Pandas is an open-source data analysis and manipulation library for Python, widely used in data science, machine learning, and other data-centric tasks. It provides data structures like Series (one-dimensional labeled arrays) and DataFrame (two-dimensional labeled data tables, similar to Excel spreadsheets) that are highly efficient for handling and analyzing structured data.

Some key features of Pandas include:

- Data Manipulation: Easy-to-use tools for cleaning, filtering, sorting, and grouping data.
- Data Wrangling: Support for handling missing data, merging, reshaping, and pivoting datasets.
- Data I/O: Capabilities to read from and write to various file formats such as CSV, Excel, SQL databases, JSON, and more.
- Data Aggregation: Functions for calculating statistics like mean, sum, median, and standard deviation, with options for grouping and applying custom functions.
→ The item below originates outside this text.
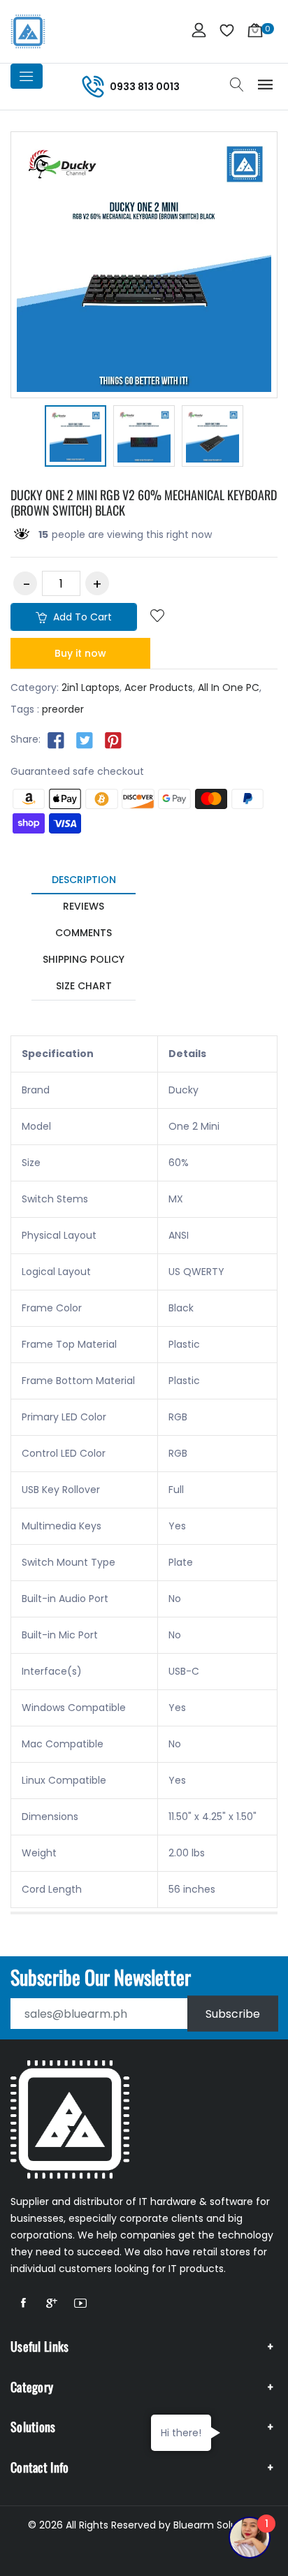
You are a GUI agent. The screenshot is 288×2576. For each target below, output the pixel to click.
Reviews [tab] (83, 906)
Pandas simplifies data handling and is highly integrated with other data analysis libraries in Python, making it a cornerstone for data manipulation tasks.

In [None]:
import pandas as pd
import numpy as np

## Series and DataFrames

* **Series:** one-dimensional array with hashable axis labels. Parameter is an iterable array-like object, such as lists, dicts, etc.
* **DataFrame:** two-dimensional, size-mutable tabular data, consisting of columns of Series. Parameter is an array-like object or DataFrame.

In [None]:
sports = pd.Series(['football', 'basketball',' volleyball','tennis']) #list

population = pd.Series({'Germany': 81.3, 'Belgium': 11.3, 'France': 64.3,
                        'United Kingdom': 64.9, 'Netherlands': 16.9}) #dict

countries = pd.DataFrame({'country': ['Belgium', 'France', 'Germany', 'Netherlands', 'United Kingdom'],
        'population': [11.3, 64.3, 81.3, 16.9, 64.9],
        'area': [30510, 671308, 357050, 41526, 244820],
        'capital': ['Brussels', 'Paris', 'Berlin', 'Amsterdam', 'London']})

In [None]:
sports

In [None]:
type(sports)

In [None]:
population

In [None]:
type(population)

In [None]:
population.index

In [None]:
population.values

In [None]:
population / 100

To access dataframe variables, use the `.` operator or brackets `[ ]`, or access multiple columns with `[[ ]]`

In [None]:
population['Netherlands']

In [None]:
population.Netherlands

In [None]:
countries

In [None]:
countries['population']

In [None]:
countries[['population', 'capital']]

In [None]:
type(countries)

In [None]:
type(countries.area) # single column from df is series

In [None]:
countries['area']

We can also access dataframes using conditional operators, such as:

In [None]:
countries.capital == 'London'

In [None]:
# Extract data for UK/London
countries[countries.capital == 'London']

In [None]:
# We can also do this without the .
countries[countries['capital'] == 'London']

In [None]:
# Getting all countries with area > 100k!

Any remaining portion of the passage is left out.